Aroma khas parfum alang-alang seorang wanita dengan bau bunga yang begitu menyejukkan pikirnya. Claudia mendekatkan wajahnya, menghirup dalam-dalam bau baju yang seperti baju wanita.
"Parfum siapa ini?" tanya Claudia. Tanpa rasa curiga dia bertanya pada Agra.
"Parfum, Fely. Tadi aku mubta parfumnya. Lagian, aku pulang terlihat bau dan kucel. Jadi aku minta parfumnya tadi."
"Emm.. Tadi kata salah satu crew jika kamu sedang mengantar Fely juga? apa benar?" tanya Claudia.
"Apa kamu cemburu?" goda Agra, menyentuh dagu Claudia.
"Didi sayang, kamu itu wanita paling cantik yang pernah kumiliki. Aku beruntung bisa mendapatkanmu. Disaat banyak artis yang berlomba ingin mendapatkan kamu. Dan, aku akhirnya dagang sebagai pemenangnya yang bisa meluluhkan hatimu." Agra, menyentuh kedua pipi Claudia. telapak tangannya itu mulai sedikit menekan pipinya. Kaki melangkah perlahan sedikit mendeka.
"Jangan cemberut terus. Lagian aku hanya mengantar dia. Udah, sekarang ayo kita tidur." ucap Agra, mengusap ujung kepala Claudia. Dan segera berjalan meninggalkan istrinya.
"Sayang.. Tunggu!" Claudia berlari, memeluk tubuh Agra dari belakang.

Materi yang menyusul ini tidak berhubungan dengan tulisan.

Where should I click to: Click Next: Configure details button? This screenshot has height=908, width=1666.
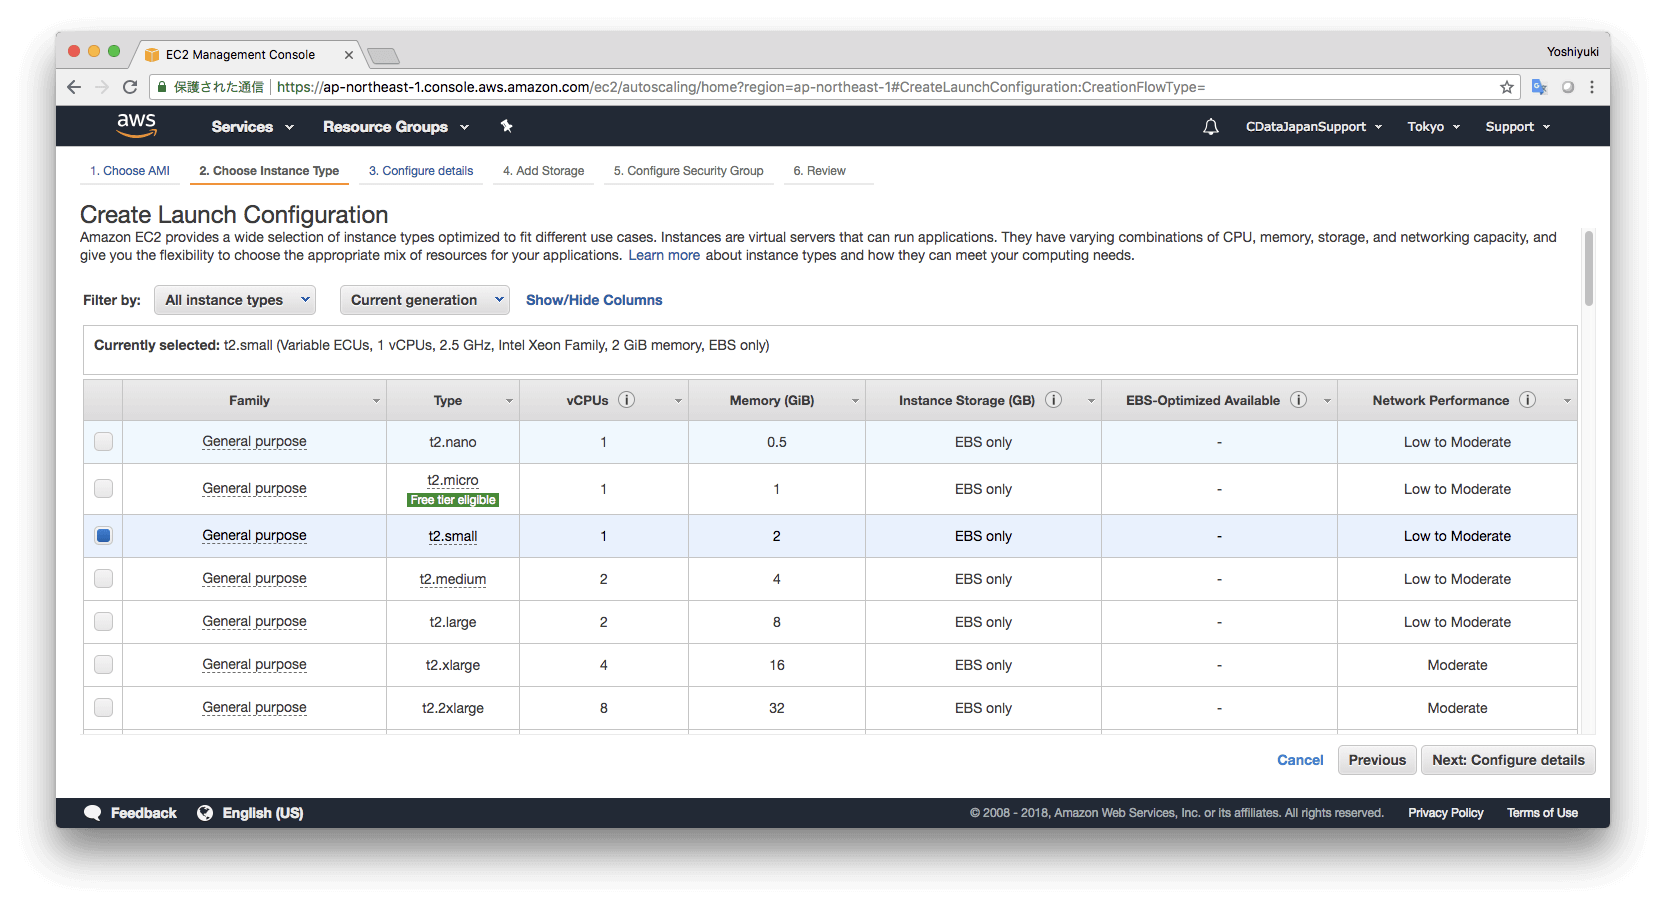pyautogui.click(x=1507, y=760)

"Jangan tinggalkan aku!" ucapnya lirih.
"Claudia, apa yang kamu maksud?" tanya Agra, dia melepaskan kedua tangan yang merengkuh perutnya. Dia membalikkan badannya, kedua tangannya mulai mencengkeram lengan Claudia. Mencoba berbicara dari hati ke hati padanya.
"Didi.. Kamu pikir aku akan meninggalkan kamu?" tanya Agra. "Gimana bisa kamu berbicara seperti itu, cantik!" Agra mengusap lembut pipi kanan Claudia.
"Jangan pernah berpikir lagi aku akan meninggalkanmu. Aku akan selalu ada untuk kamu. Dan, aku juga sangat mencintai kamu." Jari-jari kekar itu mulai menyentuh ujung kepala Claudia, mengusapnya hingga ujung rambut bawahnya sepunggung miliknya.
"Aku akan terus mencintai jamu, Agra." Claudia tidak berhenti berkata cinta. Dia merasa semakin hari semakin dia kehilangan agra. Tetapi, dia tidak pernah sedikitpun merasa sedih saat bersamanya Rasa curiga mulai muncul saat dirinya mulai tidak ada harapan lagi.
"Udah, sekarang ayo tidur
"Agra... tapi aku tidak bisa..."
Agra, tanpa banyak bicara lagi. dia mengangkat tubuh Claudia. Berjalan dengan langkah ringan menuju ke kamarnya. Kali ini kamarnya sendiri yang sebelumnya suda disiapkan untuk Agra dan seseorang yang kini ada di depan matanya.
"Agra membaringkan Claudia di atas king size miliknya. Bukanya bermanja berdua. Agra, menarik selimut tebal berwarna biru itu menutupi ujung kaki sampai dadanya. Sebuah kecupan mendarat di keningnya.
"Tidurlah! Aku mau mandi dulu." ucap Agra. Dia membalikkan badannya. Dan, dengan cepat Claudia meraih pergelangan tangan Agra.